Das Problem ist, dass dieser Finanzierungsmotor dem Bericht zufolge stockt. CryptoSlate beschreibt, dass sich Strategy ein Ziel bis September gesetzt hat, um STRC zu beleben und die Finanzierung hinter der Bitcoin-Strategie wieder anzukurbeln.
Kurz gesagt: Das Unternehmen braucht, dass das Instrument zur Kapitalbeschaffung funktioniert, denn daraus finanziert es sowohl die Bitcoin-Käufe als auch die Auszahlungen an die Investoren der Vorzugsaktien.
Wie passt das in den breiteren Markt?
Strategy ist nicht das einzige kryptonahe Unternehmen, das in dieser Berichtsperiode schwächere Zahlen gezeigt hat. Decrypt erwähnt in seiner Marktübersicht, dass auch Coinbase einen überraschenden Verlust ausgewiesen hat, weil die Handelsaktivität nachließ, und dass Bitcoin am Morgen in den roten Zahlen lag, trotz eines Zuflusses von 233 Millionen Dollar in ETFs am Vortag.

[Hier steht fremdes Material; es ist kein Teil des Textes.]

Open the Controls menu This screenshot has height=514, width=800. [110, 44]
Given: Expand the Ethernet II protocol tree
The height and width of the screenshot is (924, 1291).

Das deutet auf ein Umfeld schwächerer Preise und schwächeren Handels hin, in dem Unternehmen mit hoher BTC-Exposition unter Druck geraten. Einen direkten kausalen Zusammenhang zwischen diesen Ereignissen belegen die Quellen aber nicht, es handelt sich eher um den Kontext derselben Marktperiode.
Was bleibt ungewiss?
Die Quellen beschreiben einen Plan und ein Ziel, nicht das Ergebnis. Es ist nicht bestätigt, ob es tatsächlich gelingt, STRC bis September zu beleben, noch wie ein eventueller Bitcoin-Verkauf genau aussehen würde, sollte das Unternehmen wegen der Auszahlungen dazu greifen.

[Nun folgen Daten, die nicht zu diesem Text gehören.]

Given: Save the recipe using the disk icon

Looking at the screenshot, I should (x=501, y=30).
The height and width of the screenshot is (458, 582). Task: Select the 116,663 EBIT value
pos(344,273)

Leser sollten auf drei Dinge achten, die sich später überprüfen lassen: ob Strategy STRC bis September tatsächlich in Gang bringt, wie sich die für die Auszahlungen bestimmte Barreserve von 3,75 Milliarden Dollar entwickelt, und ob die Menge der gehaltenen Bitcoins weiter wächst oder zu sinken beginnt. Das sind konkrete, messbare Punkte, an denen sich zeigen wird, ob der Plan funktioniert.
Dies ist keine Anlageempfehlung. Es ist eine Beschreibung dessen, was das Unternehmen ausgewiesen und was es sich selbst vorgenommen hat.